Prabowo Ngegas Bikin Pabrik Mobil di RI, Biar Gak Cuma Jadi Pasar
Uzone.id - Prabowo lagi-lagi mengatakan pemerintah akan ngegas membuat pabrik mobil di Indonesia. Alasannya cukup sederhana, agar Indonesia bukan hanya menjadi pasar bagi mobil dari negara lain.
Memang sejauh ini Indonesia belum punya pabrik mobil sendiri, meskipun sudah banyak merek mobil yang membuat dan melakukan transfer teknologi mobil di Tanah Air.
Presiden Prabowo menyoroti saat ini Indonesia hanya jadi pasar mobil dari negara-negara lain. Mulai dari merek asal Jepang, Korea Sleatan, Eropa, bahkan China yang saat ini sedang masif masuk ke Indonesia.
Bahkan jika merujuk ke data yang dimiliki Gabungan Industri Kendaraan Bermotor Indonesia (Gaikindo), hanya Polytron satu-satunya merek lokal di industri otomotif.
Meski demikian, Polytron hingga kini belum punya pabrik sendiri, melainkan mengandalkan fasilitas milik PT Handal Indonesia Motor. Produk yang dijual juga merupakan hasil kerjasama dengan merek China yaitu Skyworth.
Prabowo menyampaikan keinginannya membangun pabrik mobil mulai dari mengolah barang-barang mentah hingga turunannya, daripada ekspor barang dari luar terus menerus.
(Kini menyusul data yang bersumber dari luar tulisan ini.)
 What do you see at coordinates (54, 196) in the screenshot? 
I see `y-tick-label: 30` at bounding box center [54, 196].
Menurutnya dengan melakukan ekspor, Indonesia justru hanya menjadi target pasar bagi merek-merek lain dari luar negeri.
"Saya akan buka pabrik mobil. Kenapa kita jadi apsar mobilnya orang lain? Kenapa? Karena will," sebut Prabowo dalam tayangan Youtube 'Presiden Prabowo Menjawab!!!' yang dibagikan akun Prabowo Subianto.
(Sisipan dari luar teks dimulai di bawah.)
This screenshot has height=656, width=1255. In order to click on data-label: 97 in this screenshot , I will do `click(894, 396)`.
Orang nomor satu di RI itu mengaku kalau Indonesia punya sumber daya alam untuk bahan baku pembuat mobil yang diekspor ke negara-negara produsen otomotif dunia, seperti Jepang dan Korea.
Menurutnya bahan baku tersebut seharusnya bisa dimanfaatkan oleh Indonesia untuk membuat mobil sendiri di pabriknya sendiri.
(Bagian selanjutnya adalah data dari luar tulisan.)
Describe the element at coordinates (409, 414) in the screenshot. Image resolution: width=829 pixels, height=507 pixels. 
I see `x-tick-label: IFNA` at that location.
"Dengan segala hormat, Korea, sumber alam Korea apa? Coba periksa, kita punya sumber alam semua untuk bikin mobil, tapi dia puluhan tahun lebih dulu dari kita bikin mobil. Kita punya timah, kita punya baiksit, bauksit untuk alumina, diolah menjadi aluminium, aluminium jadi mobil. tapi kita enggak bikin, processing aluminium bauksit. Jepang tidak punya bauksit, dia bikin mobil terhebat," tukasnya.
Sebenarnya ini bukan pertama kalinya Prabowo mengutarakan kalau Indonesia bisa bikin pabrik mobil sendiri. Presiden juga pernah mengatakan kalau Indonesia ditargetkan produksi mobil nasional tiga tahun lagi.
Bahkan Prabowo sudah mengatakan kalau proyek pembuatan mobil nasional sudah mulai dilakukan. Ini dikatakannya dalam Sidang Kabinet Paripurna yang dilakukan pada 20 Oktober 2025 lalu.